KRICOM - Kepala Pusat Pelaporan dan Analisis Transaksi Keuangan (PPATK) Kiagus Ahmad Badaruddin menyebut pendanaan teroris di Indonesia cukup sulit dideteksi.
Salah satu penyebabnya karena dana berasal dari aktivitas bisnis yang kecil dan biasanya orang yang memberi tidak sadar telah membantu pendanaan terorisme.
"Ada macam-macam kesulitan. Teroris itu sumber pendanaannya itu berasal dari bisnis kecil-kecil, seperti jual pulsa, perbaikan komputer," papar dia kepada wartawan di Jakarta, Selasa (16/1/2018).
Adapula faktor pendanaan terhadap kegiatan teror namun berbentuk suatu kegiatan keagamaan di Indonesia.
"Misalnya, mohon maaf ya ada suatu kelompok agama, nyumbang terus mereka ini bisa saja dia nggak tahu. Kemudian digunakan sebagian untuk oknum yang melawan hukum, kami harus hati-hati karena ada juga memang yang benar sumbangannya untuk kegiatan positif," imbuhnya.
Aktivitas terorisme selama tahun 2017 tergolong menurun. Hal ini tak lepas dari jumlah transaksi keungan mereka yang cenderung menurun.
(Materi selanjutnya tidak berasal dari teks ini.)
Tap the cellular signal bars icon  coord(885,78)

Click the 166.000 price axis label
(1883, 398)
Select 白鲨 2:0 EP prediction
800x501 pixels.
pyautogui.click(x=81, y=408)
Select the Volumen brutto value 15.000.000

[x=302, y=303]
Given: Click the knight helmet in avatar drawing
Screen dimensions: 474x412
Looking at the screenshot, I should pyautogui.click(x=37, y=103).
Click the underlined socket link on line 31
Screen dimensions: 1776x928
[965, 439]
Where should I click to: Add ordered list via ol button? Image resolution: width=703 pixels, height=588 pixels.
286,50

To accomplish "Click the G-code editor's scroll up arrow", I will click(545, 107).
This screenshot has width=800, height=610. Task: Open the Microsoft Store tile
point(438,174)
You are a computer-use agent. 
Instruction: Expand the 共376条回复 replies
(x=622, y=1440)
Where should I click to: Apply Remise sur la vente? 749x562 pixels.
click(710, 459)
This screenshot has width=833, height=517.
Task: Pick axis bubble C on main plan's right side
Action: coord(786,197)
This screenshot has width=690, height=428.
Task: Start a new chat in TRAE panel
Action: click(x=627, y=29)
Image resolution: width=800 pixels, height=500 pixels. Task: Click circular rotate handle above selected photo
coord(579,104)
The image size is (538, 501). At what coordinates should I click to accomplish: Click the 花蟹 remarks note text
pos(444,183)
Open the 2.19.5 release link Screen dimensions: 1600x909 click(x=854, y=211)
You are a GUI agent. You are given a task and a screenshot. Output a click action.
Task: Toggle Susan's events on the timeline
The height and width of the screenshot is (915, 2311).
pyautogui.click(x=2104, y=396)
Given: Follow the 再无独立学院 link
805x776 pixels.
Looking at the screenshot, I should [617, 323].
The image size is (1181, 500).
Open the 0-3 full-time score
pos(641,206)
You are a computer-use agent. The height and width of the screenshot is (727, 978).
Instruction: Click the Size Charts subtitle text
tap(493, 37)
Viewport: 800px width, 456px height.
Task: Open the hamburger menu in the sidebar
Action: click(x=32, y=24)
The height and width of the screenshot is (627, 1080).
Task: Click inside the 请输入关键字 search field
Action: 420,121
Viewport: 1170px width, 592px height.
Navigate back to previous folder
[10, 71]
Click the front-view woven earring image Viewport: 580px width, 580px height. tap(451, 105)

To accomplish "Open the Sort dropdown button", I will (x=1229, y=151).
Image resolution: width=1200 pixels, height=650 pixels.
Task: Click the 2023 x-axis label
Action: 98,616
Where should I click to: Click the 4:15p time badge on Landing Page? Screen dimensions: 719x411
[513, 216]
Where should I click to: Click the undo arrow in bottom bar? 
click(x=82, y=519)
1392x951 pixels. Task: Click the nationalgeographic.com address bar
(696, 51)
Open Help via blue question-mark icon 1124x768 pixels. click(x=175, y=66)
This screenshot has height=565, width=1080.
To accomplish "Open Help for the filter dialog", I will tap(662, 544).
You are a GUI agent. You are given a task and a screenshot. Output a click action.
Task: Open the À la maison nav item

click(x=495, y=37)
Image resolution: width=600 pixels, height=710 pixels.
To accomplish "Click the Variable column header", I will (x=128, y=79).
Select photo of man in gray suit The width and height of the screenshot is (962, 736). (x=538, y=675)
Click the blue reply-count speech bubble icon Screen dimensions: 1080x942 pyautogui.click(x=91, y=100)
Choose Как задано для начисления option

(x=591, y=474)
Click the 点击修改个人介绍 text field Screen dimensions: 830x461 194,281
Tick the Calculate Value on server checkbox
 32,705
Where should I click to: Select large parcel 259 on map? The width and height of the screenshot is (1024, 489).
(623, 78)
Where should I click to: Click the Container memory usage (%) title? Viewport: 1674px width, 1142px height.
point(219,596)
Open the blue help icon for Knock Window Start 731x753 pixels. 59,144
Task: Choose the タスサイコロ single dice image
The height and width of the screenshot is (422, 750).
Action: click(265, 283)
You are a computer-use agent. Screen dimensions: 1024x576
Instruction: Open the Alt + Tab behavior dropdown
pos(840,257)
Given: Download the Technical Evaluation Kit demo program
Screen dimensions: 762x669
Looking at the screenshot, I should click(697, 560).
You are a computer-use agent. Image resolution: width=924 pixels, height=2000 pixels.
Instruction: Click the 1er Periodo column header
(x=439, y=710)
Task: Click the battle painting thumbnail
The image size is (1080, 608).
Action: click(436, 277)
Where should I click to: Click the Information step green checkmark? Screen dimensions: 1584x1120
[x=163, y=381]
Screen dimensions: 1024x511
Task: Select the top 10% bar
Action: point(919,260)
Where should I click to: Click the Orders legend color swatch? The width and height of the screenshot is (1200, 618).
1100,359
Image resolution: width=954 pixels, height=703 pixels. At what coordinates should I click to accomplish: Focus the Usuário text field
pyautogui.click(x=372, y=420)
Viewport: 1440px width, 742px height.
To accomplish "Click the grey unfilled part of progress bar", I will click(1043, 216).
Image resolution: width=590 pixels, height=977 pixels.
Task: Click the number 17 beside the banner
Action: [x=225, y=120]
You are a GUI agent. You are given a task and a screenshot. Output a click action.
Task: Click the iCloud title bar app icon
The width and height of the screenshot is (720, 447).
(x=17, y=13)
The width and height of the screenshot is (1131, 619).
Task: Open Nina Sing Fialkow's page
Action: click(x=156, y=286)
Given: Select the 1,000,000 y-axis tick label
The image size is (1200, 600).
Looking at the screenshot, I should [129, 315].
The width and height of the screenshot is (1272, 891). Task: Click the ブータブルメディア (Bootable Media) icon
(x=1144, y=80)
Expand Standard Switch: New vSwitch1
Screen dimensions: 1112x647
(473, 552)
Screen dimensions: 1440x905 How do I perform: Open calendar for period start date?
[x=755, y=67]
Sementara itu, Wakil Ketua Pusat Pelaporan dan Analisis Transaksi Keuangan (PPATK) Dian Ediana Rae menduga, turunnya aktifitas pendanaan itu lantaran setiap pelaku teror bisa membuat bahan peledak dengan biaya murah.
"Yang sifatnya pembiayaan terorisme tidak perlu mahal, bikin bom murah, apalagi pola terorisme bisa nabrakin kendaraan, kemudian masalah inisiatif pribadi, lone wolf. Kalau orang percaya sesuatu benar bisa melakukan apa saja," tutup Dian.